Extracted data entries

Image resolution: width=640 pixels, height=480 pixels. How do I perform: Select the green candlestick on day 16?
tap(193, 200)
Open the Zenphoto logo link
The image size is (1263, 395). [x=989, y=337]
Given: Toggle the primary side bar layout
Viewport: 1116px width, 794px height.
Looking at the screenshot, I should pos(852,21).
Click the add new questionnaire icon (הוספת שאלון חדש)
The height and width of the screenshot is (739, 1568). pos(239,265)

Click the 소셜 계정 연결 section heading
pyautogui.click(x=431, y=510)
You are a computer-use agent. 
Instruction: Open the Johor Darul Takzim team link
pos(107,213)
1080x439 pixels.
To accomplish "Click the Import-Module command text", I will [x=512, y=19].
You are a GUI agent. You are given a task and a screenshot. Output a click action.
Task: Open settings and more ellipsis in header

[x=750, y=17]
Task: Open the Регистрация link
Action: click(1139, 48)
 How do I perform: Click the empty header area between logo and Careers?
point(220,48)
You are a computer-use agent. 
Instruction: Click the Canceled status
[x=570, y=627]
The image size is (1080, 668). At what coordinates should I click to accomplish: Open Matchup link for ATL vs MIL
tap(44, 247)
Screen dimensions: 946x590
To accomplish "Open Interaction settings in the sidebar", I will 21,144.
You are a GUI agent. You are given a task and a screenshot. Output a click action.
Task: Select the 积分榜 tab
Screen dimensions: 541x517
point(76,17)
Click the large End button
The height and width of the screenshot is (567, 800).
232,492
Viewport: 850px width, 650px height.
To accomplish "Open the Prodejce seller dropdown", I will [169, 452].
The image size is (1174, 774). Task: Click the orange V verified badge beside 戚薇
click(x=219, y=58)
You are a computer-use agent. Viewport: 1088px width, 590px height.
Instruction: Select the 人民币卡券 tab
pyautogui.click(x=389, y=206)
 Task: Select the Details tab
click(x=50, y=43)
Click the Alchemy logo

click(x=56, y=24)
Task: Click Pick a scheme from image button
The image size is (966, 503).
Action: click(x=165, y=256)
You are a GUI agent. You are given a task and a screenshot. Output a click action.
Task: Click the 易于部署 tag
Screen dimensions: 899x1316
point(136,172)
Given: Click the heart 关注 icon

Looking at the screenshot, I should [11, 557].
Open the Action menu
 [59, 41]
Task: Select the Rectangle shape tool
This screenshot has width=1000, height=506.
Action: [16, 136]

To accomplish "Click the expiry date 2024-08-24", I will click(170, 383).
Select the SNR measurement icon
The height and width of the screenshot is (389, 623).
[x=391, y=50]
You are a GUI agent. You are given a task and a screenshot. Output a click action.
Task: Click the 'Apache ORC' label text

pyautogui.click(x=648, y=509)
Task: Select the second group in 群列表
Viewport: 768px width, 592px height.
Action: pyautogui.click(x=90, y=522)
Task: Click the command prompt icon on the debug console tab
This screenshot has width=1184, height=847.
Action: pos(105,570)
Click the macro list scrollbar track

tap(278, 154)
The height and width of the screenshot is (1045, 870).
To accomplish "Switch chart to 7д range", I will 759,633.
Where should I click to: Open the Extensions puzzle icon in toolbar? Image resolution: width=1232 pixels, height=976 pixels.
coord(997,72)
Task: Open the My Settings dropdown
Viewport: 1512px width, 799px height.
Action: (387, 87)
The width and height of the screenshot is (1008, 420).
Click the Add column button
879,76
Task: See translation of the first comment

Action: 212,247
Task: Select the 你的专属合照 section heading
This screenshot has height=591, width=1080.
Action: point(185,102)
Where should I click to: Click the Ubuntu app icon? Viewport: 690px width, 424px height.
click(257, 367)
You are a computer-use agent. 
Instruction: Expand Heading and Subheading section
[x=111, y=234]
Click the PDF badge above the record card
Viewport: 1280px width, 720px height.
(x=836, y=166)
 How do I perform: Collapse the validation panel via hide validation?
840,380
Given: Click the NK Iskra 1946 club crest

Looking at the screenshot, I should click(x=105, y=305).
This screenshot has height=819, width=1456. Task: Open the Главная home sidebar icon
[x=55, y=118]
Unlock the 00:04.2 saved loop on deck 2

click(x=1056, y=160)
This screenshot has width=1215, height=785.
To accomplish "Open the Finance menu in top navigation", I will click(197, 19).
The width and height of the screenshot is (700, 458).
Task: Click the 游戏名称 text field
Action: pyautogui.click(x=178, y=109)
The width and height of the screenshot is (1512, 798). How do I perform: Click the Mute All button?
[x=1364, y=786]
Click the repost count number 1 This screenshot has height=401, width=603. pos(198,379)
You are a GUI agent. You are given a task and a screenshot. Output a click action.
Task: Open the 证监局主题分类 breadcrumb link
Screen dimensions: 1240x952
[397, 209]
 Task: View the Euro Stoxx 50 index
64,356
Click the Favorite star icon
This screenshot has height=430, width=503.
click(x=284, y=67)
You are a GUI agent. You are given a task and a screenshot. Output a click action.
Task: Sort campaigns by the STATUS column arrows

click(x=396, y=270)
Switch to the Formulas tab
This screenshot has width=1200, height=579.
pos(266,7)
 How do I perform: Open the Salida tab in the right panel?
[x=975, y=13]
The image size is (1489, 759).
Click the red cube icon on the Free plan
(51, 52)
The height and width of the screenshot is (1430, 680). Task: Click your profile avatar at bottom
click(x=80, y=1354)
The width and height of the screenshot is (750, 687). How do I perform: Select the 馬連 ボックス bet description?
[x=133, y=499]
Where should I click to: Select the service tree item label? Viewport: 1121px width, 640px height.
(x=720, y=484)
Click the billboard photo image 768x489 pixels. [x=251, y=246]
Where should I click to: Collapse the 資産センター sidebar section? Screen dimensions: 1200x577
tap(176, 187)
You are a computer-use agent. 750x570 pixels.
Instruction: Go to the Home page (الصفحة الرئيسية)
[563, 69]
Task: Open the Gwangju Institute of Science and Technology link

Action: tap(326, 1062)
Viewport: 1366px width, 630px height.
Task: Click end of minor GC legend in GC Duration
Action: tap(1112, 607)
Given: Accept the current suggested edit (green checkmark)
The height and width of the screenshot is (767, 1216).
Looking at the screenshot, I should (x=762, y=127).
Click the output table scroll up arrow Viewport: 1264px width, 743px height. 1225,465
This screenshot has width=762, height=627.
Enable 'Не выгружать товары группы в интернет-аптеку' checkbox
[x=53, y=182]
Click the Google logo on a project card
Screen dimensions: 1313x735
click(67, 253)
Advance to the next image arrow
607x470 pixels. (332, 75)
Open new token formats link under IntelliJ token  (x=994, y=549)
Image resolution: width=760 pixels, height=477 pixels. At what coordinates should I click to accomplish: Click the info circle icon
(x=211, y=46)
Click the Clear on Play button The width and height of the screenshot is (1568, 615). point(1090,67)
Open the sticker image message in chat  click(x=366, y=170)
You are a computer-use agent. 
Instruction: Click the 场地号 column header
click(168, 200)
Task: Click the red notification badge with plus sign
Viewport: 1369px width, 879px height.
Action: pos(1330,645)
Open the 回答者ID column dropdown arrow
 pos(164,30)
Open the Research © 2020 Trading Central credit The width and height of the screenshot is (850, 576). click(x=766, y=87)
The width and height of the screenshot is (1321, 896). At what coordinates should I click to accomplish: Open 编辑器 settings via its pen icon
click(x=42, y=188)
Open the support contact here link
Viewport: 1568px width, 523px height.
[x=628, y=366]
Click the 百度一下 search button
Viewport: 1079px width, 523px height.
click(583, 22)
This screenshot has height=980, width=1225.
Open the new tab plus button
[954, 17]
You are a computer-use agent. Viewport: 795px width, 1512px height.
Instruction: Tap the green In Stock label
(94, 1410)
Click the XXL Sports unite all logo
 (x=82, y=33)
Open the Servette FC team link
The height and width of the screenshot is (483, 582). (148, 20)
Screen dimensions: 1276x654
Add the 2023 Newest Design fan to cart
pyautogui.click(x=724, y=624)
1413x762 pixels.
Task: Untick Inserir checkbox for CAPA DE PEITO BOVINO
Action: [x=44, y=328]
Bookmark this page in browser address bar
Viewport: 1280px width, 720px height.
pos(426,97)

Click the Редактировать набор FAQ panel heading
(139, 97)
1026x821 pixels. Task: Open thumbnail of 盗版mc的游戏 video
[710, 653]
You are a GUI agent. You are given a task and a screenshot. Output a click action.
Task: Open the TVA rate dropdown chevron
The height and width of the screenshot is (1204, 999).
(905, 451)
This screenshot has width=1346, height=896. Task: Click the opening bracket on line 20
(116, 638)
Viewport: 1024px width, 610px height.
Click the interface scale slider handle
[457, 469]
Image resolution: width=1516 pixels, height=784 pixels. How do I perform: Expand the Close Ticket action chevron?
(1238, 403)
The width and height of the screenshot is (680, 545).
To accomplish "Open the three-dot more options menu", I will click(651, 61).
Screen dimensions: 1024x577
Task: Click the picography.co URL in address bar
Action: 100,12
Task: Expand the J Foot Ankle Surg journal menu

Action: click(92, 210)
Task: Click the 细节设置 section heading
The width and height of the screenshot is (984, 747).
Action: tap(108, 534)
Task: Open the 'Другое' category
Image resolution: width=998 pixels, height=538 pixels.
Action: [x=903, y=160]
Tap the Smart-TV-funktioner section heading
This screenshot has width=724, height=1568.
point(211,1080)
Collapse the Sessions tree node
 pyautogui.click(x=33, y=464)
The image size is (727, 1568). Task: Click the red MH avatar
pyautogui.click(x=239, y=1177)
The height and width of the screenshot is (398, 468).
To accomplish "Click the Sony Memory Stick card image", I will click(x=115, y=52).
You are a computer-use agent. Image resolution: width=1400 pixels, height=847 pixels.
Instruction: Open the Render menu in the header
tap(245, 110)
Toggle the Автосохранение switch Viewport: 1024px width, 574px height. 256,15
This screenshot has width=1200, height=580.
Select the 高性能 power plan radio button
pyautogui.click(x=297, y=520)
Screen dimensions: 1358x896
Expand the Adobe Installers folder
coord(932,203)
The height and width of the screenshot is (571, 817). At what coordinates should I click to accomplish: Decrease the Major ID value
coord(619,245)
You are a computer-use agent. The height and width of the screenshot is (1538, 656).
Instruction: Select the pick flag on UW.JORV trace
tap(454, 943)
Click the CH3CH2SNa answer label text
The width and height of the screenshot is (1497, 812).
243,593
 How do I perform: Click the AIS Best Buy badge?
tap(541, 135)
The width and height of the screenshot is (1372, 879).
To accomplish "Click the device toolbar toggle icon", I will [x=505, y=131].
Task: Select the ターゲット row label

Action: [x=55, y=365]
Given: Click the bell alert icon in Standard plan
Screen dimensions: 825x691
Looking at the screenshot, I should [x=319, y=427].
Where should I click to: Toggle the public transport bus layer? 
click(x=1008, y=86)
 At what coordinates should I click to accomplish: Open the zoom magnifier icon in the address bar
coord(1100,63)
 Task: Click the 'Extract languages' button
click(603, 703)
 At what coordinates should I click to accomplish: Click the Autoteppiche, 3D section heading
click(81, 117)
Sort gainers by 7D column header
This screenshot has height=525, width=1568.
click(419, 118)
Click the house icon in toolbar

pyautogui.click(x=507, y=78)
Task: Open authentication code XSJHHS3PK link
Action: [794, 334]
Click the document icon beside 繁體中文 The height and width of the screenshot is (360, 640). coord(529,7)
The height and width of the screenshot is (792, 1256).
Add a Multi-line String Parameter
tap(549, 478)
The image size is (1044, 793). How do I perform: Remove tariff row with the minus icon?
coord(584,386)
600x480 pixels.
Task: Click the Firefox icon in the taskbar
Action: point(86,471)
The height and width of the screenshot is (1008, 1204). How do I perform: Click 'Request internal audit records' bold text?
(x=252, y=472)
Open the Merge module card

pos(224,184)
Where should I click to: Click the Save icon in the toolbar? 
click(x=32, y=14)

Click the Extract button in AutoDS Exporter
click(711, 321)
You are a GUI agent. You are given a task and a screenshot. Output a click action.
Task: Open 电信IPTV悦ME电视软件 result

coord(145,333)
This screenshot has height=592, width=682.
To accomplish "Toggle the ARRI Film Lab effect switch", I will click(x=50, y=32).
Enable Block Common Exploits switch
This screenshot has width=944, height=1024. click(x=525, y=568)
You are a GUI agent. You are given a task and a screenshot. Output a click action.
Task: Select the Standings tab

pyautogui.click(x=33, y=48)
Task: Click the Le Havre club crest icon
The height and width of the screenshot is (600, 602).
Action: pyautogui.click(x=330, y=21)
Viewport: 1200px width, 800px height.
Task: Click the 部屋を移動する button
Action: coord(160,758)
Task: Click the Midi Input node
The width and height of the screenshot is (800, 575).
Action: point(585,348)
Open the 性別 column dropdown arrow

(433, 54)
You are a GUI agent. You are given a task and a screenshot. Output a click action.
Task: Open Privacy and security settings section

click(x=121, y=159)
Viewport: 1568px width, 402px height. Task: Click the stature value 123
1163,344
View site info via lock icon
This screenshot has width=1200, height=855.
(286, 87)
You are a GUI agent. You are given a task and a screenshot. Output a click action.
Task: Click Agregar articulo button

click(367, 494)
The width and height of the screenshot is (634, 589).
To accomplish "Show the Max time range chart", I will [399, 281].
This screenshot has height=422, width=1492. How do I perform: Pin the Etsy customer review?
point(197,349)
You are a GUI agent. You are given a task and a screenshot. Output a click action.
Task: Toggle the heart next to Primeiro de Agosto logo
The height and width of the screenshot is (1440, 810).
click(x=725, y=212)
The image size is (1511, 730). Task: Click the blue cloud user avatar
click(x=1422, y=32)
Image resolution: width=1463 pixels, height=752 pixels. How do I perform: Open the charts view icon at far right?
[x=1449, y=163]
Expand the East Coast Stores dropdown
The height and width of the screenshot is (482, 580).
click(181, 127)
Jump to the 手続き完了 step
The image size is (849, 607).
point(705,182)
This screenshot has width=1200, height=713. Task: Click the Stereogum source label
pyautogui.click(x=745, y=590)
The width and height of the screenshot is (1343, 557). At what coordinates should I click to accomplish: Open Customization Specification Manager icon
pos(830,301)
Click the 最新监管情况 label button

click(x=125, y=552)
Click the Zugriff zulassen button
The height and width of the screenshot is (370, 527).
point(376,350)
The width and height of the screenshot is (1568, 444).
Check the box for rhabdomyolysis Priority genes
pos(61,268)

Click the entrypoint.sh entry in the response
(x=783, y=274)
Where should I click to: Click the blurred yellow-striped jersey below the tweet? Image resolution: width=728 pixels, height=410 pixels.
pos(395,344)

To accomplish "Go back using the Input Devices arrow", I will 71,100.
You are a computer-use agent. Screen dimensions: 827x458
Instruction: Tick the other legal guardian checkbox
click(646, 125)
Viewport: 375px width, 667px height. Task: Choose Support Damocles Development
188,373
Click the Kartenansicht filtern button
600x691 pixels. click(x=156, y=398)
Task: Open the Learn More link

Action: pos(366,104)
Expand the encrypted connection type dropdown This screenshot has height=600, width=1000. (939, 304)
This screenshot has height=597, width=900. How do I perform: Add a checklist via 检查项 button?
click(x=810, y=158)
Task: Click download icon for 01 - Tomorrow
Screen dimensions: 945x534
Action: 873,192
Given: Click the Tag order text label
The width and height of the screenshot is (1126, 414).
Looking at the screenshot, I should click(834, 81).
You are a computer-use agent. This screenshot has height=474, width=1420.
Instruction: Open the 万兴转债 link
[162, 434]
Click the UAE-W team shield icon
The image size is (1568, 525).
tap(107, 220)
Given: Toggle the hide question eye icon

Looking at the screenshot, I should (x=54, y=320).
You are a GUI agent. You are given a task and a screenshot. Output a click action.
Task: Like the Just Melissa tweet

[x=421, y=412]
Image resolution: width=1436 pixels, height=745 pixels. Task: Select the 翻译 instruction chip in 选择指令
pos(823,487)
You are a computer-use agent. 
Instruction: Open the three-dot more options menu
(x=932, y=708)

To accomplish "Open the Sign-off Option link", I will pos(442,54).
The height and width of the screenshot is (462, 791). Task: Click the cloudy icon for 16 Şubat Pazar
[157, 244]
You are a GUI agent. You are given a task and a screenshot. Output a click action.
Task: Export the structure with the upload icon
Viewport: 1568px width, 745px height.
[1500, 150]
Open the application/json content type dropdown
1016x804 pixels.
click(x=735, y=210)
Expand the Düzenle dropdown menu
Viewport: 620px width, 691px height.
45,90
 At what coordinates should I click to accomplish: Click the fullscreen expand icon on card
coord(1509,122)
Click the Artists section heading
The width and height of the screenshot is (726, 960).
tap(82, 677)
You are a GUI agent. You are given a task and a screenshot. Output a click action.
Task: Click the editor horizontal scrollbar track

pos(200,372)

=== Problem statement ===
Look through the entries and return each line that has the word "command" in it.

=== Solution for this exercise ===
To accomplish "Click the Import-Module command text", I will [x=512, y=19].
Task: Click the command prompt icon on the debug console tab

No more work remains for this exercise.